Seaweed City
It was odd that it happened, but this week I had dinner at TWO vegan Japanese restaurants. Now, normally, I wouldn't eat at vegan restaurant one...but these were special circumstances. My old friend Zach, vegetarian though he is, seemed worth connecting with over something steamed and covered in hijiki. Then Eve popped up wanting to eat something healthy. So Wednesday night it was Cha Ya in the Mission, and Thursday found me at Medicine Eatstation in Union Square.
Look, I still don't really know what an Eatstation is (can you play Katamari on it?) but this place won the vegan Japanese food battle Buddha's hands down. We are not simply talking about its hokey-yet-alluring-anyway zen spa aesthetic versus Cha Ya's more sterile white-box-with-schlep-through-kitchen-to-the-bathroom vibe. Those of you who go out to eat with me know that I actually prefer holes in the wall to tarted up temples to marketing. But the food was just no contest.
Cha Ya's food was tasty enough but wildly overpriced. I popped for a $5 pot of tea, because I got to select from a menu of exciting options - sencha, genmaicha, etc. Then when the tiny little porcelain pot comes out - we're talking ugly, we're talking $2 pink Chinatown teapot - it's got a freaking TEA BAG dangling from it. I could have bought a whole tin of loose leaf green tea for that $5 thank you very much.
The food was fine, well prepared and brightly flavored, but the portions were small. I had a "sushi bowl" of rice mixed with hijiki seaweed (sigh) and topped with steamed vegetables of great variety...plus (!) tofu pouch. (Tofu pouch means inari sushi wrapper.) I actually really liked this bowl, but I could have used a side of pickles, and...I could have used two more bowls.
Perhaps I ordered badly, but the 500 page menu didn't do much to ease my experience. We steered well clear of the dessert menu (terrifying!) and went out for some real tea elsewhere.
Medicine was in stark contrast. Despite its weird mall setting, the experience was definitely relaxing and, I dare say, rejuvenating. I ordered a set menu. I was served up a creamy and sort of darkly complex shiro miso soup, a tangy and light "cole slaw," and an ephemeral little plate of maitake mushrooms piled on bitter broccoli rabe, set beside a classic grilled yakimochi (rice cake) and a tiny snow red peach that tasted like gummi and felt like a lychee in my mouth. Oh, plus there was a side - a little ceramic cup of "artisanal tofu." (In San Francisco, if your toilet paper isn't artisanal, no one will take you seriously.) In all seriousness this little cup of artistry was profoundly satisfying, light and silky - so I applaud the artistry.
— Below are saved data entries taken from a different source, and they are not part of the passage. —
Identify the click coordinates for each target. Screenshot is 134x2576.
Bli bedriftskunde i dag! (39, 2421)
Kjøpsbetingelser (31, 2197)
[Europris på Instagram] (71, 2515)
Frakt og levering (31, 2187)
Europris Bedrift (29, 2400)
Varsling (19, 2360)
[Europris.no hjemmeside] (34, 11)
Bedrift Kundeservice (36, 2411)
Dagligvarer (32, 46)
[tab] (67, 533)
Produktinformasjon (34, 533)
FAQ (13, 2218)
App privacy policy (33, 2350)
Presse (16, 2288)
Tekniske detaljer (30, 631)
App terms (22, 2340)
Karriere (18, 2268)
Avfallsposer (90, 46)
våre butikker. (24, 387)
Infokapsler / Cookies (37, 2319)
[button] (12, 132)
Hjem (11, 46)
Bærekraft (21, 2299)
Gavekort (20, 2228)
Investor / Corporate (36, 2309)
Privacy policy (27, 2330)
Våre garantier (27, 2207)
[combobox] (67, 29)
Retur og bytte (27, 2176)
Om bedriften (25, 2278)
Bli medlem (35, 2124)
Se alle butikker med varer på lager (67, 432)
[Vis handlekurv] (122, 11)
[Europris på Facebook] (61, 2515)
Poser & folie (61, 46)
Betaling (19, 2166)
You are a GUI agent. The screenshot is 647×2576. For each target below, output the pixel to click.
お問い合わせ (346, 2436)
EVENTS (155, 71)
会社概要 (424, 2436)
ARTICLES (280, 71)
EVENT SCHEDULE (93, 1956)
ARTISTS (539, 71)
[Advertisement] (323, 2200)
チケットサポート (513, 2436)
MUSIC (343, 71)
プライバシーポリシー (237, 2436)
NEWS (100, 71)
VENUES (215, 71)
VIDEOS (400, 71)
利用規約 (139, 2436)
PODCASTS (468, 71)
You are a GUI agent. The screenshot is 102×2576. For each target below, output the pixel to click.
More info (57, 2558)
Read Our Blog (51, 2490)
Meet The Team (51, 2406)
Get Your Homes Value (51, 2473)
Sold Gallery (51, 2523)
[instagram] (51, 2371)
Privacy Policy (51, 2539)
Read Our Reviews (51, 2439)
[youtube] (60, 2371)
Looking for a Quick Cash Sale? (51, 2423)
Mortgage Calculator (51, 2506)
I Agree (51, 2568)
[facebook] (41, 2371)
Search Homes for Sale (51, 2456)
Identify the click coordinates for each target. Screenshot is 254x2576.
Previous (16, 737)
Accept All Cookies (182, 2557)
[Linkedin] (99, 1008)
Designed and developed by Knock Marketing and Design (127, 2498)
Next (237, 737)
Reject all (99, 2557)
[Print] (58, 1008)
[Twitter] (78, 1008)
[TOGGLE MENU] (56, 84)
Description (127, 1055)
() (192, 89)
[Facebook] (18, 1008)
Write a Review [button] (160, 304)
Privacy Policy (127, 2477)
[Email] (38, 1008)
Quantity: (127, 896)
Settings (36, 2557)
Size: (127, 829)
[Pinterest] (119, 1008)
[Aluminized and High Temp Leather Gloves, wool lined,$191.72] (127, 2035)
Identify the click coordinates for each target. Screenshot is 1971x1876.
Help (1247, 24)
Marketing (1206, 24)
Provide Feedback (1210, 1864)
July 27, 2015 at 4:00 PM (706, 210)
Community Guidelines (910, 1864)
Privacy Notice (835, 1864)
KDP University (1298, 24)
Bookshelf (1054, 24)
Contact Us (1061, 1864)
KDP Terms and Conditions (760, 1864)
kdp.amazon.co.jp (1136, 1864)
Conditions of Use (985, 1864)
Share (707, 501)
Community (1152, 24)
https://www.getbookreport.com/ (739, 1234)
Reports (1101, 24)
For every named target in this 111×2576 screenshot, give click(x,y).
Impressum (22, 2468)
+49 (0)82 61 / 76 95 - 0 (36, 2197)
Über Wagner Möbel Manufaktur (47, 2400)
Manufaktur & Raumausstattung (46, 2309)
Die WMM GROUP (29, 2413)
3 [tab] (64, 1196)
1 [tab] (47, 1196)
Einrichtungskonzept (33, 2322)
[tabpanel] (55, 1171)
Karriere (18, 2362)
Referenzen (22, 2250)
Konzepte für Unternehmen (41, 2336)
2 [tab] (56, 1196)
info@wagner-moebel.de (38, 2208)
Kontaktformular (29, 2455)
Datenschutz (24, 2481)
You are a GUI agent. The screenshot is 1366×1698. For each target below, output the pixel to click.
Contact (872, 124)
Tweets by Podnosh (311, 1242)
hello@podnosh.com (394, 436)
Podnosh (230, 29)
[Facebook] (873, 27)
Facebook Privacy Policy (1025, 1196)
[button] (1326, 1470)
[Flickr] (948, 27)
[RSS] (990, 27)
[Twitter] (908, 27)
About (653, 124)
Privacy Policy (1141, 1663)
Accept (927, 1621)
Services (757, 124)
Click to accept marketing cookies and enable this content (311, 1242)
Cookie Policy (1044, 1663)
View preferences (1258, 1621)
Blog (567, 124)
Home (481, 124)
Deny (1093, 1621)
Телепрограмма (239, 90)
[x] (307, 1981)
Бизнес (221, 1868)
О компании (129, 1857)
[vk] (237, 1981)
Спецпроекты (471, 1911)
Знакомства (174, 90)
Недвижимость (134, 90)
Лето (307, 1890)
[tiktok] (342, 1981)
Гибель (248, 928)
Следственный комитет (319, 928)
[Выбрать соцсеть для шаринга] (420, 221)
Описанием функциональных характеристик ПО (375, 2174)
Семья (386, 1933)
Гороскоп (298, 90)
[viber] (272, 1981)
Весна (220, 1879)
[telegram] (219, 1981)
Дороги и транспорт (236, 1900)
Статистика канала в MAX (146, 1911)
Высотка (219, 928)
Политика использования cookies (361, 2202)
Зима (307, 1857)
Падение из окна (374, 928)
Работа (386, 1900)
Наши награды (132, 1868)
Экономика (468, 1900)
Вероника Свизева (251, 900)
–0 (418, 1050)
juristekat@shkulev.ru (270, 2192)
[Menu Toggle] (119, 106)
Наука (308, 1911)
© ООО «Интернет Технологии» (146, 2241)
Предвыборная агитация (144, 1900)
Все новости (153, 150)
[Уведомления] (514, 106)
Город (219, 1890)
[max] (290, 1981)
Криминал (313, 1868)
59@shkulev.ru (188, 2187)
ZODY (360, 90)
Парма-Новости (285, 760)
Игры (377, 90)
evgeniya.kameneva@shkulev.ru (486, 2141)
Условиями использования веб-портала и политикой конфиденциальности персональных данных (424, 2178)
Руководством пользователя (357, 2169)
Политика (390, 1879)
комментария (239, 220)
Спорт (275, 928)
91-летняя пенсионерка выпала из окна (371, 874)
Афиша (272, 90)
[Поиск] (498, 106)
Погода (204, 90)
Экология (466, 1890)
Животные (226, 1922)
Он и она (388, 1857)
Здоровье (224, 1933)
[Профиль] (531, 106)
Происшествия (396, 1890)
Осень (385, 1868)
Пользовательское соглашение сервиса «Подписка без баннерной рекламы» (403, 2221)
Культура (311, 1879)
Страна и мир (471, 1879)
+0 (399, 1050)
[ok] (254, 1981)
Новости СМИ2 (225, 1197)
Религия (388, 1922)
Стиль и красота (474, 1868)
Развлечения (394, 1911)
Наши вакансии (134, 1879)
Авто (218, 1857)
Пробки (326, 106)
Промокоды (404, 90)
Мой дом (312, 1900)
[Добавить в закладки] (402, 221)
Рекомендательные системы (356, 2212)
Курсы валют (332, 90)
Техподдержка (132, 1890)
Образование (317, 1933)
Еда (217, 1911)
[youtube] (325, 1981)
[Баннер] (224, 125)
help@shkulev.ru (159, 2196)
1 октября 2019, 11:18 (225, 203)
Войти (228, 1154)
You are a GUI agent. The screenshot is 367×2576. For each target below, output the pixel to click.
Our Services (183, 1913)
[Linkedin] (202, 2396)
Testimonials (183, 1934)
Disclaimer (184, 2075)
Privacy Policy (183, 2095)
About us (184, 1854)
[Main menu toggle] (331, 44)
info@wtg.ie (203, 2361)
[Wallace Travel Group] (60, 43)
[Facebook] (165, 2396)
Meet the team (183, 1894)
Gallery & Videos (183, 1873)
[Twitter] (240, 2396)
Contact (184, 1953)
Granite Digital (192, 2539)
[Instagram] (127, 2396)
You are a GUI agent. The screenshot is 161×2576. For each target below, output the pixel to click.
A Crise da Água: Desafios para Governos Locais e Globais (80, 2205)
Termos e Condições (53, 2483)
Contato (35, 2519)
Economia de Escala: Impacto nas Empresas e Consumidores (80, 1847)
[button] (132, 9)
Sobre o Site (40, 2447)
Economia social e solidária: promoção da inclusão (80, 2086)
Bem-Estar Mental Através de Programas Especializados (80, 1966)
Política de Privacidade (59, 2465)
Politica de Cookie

I left happy, surprisingly full and glowing with that special self-satisfied contentment that only comes from eating at vegan establishments. Lucky me that I didn't have to put up with the usual self-righteous wait staff, flax seed shakers and lectures about paper towels in the bathroom. (I get to make nasty comments like that, by the way, because I worked in a vegetarian restaurant for years.)
I don't know if there are more vegan Japanese places in town that I ought to visit, but I'm starting to feel prepared for the journey. Bring on your tiny peaches, San Francisco.